CHINA TOWER(788.HK):2Q23 RESULTS IN-LINE WITH EXPECTATIONS; CASH FLOW UNDER TEMPORARY PRESSURE
China Tower released its 1H23 results, posting revenue and NP growth of 2.2% and 14.6% YoY. The sales from the legacy business (81% of total revenue) declined by 2.9% YoY, mainly due to additional pricing discount under the new Commercial Pricing Agreement (the number should grow 3.4% YoY under previous agreement)。 Their DAS and Two Wings business grew double-digit (30.4% in 1H23); however, the impact is minimal given their revenue contribution is less than 20%. Looking forward, we expect China Tower’s overall growth will be in low single digits, affected by continuous cost optimization in major China telecoms. Maintain HOLD with TP at HK$0.89.
Cost optimization from China telcos will continue to weigh on legacy tower business growth. This segment’s sales grew 3.4%/1.8% YoY in 2021/22. We tracked a key indicator to estimate China telco’s tower leasing burden (figure 2), which clearly showed a declining trend. Therefore, we expect the tower sales will decline low single-digit (2.4%/3.6% YoY) in 2023/24E, factoring in the new pricing discount. DAS and Two Wings business (smart tower business and energy operations) may grow at double- digit. However, we think these segments do not have a meaningful impact on total revenue. Overall sales of the Company is likely to be flat (2.1%/1.9% YoY for 2023/24E)。

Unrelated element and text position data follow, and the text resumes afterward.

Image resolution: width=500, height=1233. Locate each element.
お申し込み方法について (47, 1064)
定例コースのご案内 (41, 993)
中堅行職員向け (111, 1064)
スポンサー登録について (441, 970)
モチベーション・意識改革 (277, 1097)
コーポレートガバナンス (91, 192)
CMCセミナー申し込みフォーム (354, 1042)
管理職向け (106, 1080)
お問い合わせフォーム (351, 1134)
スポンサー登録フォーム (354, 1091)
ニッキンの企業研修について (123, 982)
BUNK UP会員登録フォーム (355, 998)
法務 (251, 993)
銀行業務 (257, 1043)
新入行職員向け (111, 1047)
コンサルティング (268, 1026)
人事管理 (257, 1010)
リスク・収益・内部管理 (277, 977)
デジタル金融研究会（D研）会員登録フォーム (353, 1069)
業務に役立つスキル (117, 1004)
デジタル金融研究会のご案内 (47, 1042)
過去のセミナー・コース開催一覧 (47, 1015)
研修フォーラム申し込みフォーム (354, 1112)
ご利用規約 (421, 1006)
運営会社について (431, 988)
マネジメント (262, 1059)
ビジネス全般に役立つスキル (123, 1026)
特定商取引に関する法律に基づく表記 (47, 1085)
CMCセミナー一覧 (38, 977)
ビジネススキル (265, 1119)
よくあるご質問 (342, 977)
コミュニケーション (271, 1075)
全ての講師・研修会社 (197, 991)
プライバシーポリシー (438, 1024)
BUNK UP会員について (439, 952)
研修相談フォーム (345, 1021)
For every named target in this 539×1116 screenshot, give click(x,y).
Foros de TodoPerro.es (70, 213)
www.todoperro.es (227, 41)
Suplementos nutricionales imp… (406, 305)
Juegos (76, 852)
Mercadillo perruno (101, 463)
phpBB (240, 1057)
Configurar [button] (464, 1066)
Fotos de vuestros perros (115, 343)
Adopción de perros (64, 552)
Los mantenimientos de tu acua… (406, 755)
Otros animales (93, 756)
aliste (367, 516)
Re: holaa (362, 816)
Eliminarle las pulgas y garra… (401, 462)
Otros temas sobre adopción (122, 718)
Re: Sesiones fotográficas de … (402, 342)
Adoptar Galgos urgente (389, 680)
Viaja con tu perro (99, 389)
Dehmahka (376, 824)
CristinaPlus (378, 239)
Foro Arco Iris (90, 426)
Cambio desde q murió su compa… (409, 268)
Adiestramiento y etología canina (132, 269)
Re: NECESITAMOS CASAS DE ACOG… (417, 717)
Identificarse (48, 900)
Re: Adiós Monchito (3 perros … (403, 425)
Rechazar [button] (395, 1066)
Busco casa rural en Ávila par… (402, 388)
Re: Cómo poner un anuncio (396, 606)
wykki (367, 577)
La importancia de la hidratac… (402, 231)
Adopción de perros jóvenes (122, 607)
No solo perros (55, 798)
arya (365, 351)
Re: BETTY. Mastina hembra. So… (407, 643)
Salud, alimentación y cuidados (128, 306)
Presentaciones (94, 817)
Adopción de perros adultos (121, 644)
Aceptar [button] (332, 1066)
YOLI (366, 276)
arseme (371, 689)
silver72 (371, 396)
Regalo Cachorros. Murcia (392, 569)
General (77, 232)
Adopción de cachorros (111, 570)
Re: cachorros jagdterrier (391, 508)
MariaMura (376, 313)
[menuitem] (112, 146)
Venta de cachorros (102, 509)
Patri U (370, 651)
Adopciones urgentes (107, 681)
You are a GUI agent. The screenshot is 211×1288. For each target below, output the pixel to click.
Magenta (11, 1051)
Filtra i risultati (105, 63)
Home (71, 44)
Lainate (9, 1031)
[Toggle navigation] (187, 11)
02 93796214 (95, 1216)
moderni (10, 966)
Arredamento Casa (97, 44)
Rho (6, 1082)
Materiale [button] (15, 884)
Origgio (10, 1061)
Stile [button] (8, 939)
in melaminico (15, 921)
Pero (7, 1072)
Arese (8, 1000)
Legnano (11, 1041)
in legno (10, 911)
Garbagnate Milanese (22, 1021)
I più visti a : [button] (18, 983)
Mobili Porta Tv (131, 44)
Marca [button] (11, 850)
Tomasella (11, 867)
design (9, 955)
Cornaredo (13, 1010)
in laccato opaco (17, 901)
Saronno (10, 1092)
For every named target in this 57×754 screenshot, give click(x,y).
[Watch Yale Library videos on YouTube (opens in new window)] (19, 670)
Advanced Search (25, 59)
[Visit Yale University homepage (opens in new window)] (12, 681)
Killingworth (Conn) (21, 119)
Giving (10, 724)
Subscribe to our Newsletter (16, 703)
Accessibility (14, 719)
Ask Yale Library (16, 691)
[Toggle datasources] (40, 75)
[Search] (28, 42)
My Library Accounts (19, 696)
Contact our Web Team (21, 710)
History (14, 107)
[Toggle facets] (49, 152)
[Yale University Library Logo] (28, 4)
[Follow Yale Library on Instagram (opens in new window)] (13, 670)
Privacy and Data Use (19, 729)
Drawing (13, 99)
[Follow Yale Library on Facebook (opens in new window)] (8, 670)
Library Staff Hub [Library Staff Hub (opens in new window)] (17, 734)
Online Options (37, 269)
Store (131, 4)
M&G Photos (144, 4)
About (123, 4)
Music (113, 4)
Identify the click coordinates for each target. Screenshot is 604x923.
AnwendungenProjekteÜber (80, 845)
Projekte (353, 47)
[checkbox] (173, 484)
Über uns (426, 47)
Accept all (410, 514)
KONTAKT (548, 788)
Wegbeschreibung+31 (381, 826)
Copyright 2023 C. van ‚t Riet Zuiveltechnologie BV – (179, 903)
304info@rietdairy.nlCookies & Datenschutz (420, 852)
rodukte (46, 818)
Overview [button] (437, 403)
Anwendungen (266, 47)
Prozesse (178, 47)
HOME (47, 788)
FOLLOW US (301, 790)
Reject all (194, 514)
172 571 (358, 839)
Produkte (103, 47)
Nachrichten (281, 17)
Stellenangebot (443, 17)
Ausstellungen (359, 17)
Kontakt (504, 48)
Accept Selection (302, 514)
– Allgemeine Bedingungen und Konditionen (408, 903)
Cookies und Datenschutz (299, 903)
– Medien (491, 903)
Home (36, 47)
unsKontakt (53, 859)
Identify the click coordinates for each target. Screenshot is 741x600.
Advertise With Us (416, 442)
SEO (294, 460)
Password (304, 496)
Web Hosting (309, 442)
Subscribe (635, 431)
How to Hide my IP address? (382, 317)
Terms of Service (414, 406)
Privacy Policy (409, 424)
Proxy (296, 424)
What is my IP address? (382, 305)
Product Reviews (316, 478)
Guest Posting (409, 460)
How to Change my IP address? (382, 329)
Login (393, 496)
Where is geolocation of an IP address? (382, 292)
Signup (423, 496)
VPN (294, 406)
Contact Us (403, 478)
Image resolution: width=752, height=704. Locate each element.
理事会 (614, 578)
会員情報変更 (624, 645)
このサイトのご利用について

Company’s free cash flow under temporary pressure due to new pricing agreements with China telcos and heavier capex. Free cash flow plunged by more than 105% in 1H23 to RMB-1.27bn as the Company’s accounts receivable surged by more than 50% in 1H23 compared to FY22. Meanwhile, Company’s capex grew by 41.1% YoY in 1H23 as it accelerated investments in the Two Wings business segments and ongoing constructions. However, mgmt. suggests the temporary cash flow pressure is unlikely to impact its full year dividend pay-out. We expect the Company’s cash flow condition to return to normal level in 2H23-2024 as we are currently in the beginning phase of the new pricing agreements.
Maintain HOLD with TP adjusted to HK$0.89, based on 2.7x FY24 EV/EBITDA, which is ~1SD below 1-year forward EV/EBITDA multiple, as we think the overall growth for China Tower is limited.